Note : Sono Sion/6 (MacReady)

 

Première réalisation outre-Atlantique et en anglais (s'il vous plait) du réalisateur Japonais-keupon Sono Sion, avec dans le rôle principal l'acteur Américain-keupon-basset Nicolas Cage, Prisoners of the Ghostland va réussir l'incroyable tour de force de nous proposer une espèce de cartographie paradoxale et contradictoire de pulsions parasites et trollesques n'hésitant jamais à continuellement s'auto-saborder et à pirater à peu prés tout ce qui en constitue sa substance, le tout dans une espèce de transe aussi destructrice que créatrice. Sono Sion quoi. 


Avis Prisoners of the Ghostland Sono Sion Nicolas Cage


Piratage en premier lieu du scénario écrit par Aaron Hendry (un acteur notamment vu dans les séries Inhumans et dans Teen Wolf (!) et qui signe ici son premier travail d'écriture) et par Reza Sixo Safai (un autre acteur que l'on a pu voir entre-autres dans The Mentalist).
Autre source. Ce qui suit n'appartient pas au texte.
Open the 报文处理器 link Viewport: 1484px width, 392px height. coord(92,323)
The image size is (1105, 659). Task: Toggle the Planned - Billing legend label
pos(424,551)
Et il faut que je vous avoue que j'aimerais énormément lire la première version. Je me trompe peut-être, sans doute, mais je parierai allégrement les deux rotules de mon voisin que l'histoire devait être beaucoup plus classique et plan-plan avant qu'elle n'atterrisse entre les grosses patounes du réalisateur japonais-couteau-suisse (Sion est également poète, musicien punk, peintre, photographe, bref, tout ce que vous voulez il y est, il en fait). On pourrait croire que c'est une énième commande réalisée sans envie par le réal dans le seul but alimentaire, et c'est factuellement le cas : c'est bien une commande. Pourtant c'est pas si simple. Mais, justement, d'ailleurs : déjà de quoi ça parle ?
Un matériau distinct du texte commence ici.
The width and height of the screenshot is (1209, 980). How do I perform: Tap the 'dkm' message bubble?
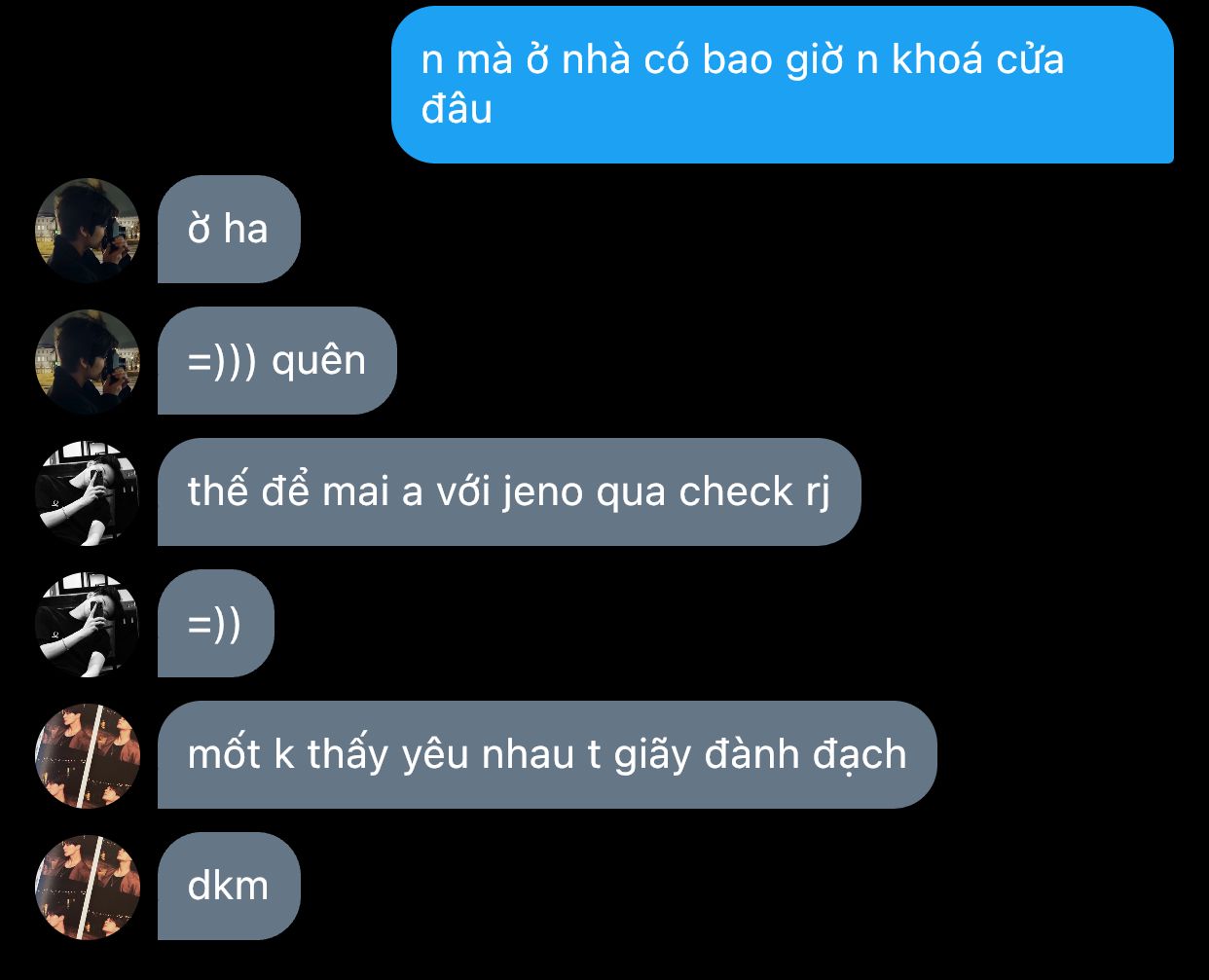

Dans un monde ravagé par une explosion nucléaire, un criminel a pour mission de retrouver et de sauver une jeune fille kidnappée et retenue dans un espèce de village/bastion isolé nommée « Ghostland ». Pour l'obliger à accomplir sa mission et le contraindre à l'exécuter rapidement et sous certaines conditions, le criminel sera doté d'une combinaison gavée d'explosifs. 

 

Avis Prisoners of the Ghostland Sono Sion Nicolas Cage


 

Voilà. Plutôt simple. Une histoire fleurant bon les flagrances Carpenteriennes et les effluves post-apo. La base. Et sur cette base Monsieur Sono va alors commencer son entreprise de démolition massive et essayer de réunir toutes ses pulsions de piraterie. La poésie de certaines séquences sera parasitée par des moments débiles, les moments débiles seront parasités par une lenteur contemplative, la lenteur contemplative sera parasitée par une bruyante hystérie, la bruyante hystérie sera parasitée par des velléités arty fortement symboliques, les velléités arty fortement symboliques seront parasitées par des moments absurdes etc et etc... tout y passe. C'est constant. Même la traditionnelle volonté d'iconisation virile de son personnage principal y passera avec un Cage plus que consentant de s'amuser avec cette émasculation constante (et littérale) dans des séquences aussi improbables que réjouissantes (géniale séquence de bicyclette). 

 

Avis Prisoners of the Ghostland Sono Sion Nicolas Cage

 

Comme dit tout est constamment piraté, parasité, même les attentes. Alors Sono Sion n'a plus rien a prouver dans la maitrise des ruptures de tons et de l'organisation d'un joyeux bordel - il n'y a qu'à voir et revoir son chef-d'œuvre de quasi 4h Love Exposure pour s'en convaincre. Mais là on est au-delà de ça. On est bien dans la démolition permanente. Dans de la réappropriation - du projet, de l'histoire - par la destruction. Car au milieu de ce chaos mouvant, de ces ruines, reste néanmoins une constante, une récurrence : la figure du temps qui passe. Ces personnages essayant d’arrêter les aiguilles d'une immense horloge publique d'avancer, cette espèce de comptine/litanie chantonnée par Bill Moseley à base de "tic-toc le temps passe". Autant d'éléments prenant une résonance particulière à l'heure où le réalisateur vieillissant, victime d'une crise cardiaque assez sévère pendant la préproduction du film, semble vouloir injecter au métrage - comme si ce n'était pas déjà assez le bordel -  son angoisse, son refus, puis finalement son acceptation de l'inexorable, apportant une fois encore une nouvelle rupture à l’ensemble. C'est assez fascinant.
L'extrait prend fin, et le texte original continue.